Want to become an instant expert in our filmmaker of the month without committing yourself to an entire filmography? Then you need the Hell Is For Hyphenates Cheat Sheet: we program you a double feature that will not only make for a great evening’s viewing, but will bring you suitably up-to-speed before our next episode lands…
OLDBOY (2003) and STOKER (2013)
It was the revenge trilogy that forced the name “Park Chan-wook” into every cinephiliac’s conversation in the mid-2000s, and the middle segment that made the trilogy itself a thing of legend. Fifteen years on, Oldboy is as wild, shocking, and (in parts) intentionally hilarious as it was upon its release. Usually, the years dull the sharp edges of the more sensationalist works, but not here. That’s why you’ll need to follow it up with something lighter, and only in Park’s filmography could the violent melodramatic thriller Stoker be considered lighter fare. Park didn’t miss a step as he leapt into English language cinema, directing Aussies Nicole Kidman, Mia Wasikowska, and Jacki Weaver in a seductively gothic tale of dysfunctional family and mysterious strangers.

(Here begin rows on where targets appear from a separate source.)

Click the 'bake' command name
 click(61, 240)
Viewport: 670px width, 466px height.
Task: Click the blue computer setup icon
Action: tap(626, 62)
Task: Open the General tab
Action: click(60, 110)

Substitutions: If you can’t get or have already seen Oldboy, seek out Sympathy For Mr Vengeance (2002). Think Oldboy is full-on? Then line your stomach with something sturdy, because its antecedent makes it look like multiplex fodder. Mr Vengeance begins with deaf-mute factory worker losing his job and worrying about how he’s going to find a kidney transplant for his dying sister. And then it gets bleak. If you can’t get or have already seen Stoker, get your hands on The Handmaiden (2016). This erotic psychological thriller (look, that’s what Wikipedia calls it) is one of the most deftly-constructed films of recent memory, with just the right amount of twists and turns, and an astonishingly satisfying ending.
The Hidden Gem: Want to see something off the beaten path, a title rarely mentioned when people talk about the films of Park Chan-wook? Then you should track down Joint Security Area (2000). It’s not a terribly obscure title for Park fans, but given it was released prior to the vengeance trilogy, it may have escaped the attention of many. Which is a shame, because if you can make it through the first act (which admittedly plays like a badly-translated episode of JAG), you’ll find a film that is clever, political, touching, and funny.
The next episode of Hell Is For Hyphenates, featuring Briony Kidd talking the films of Park Chan-wook, will be released on 30 November 2018.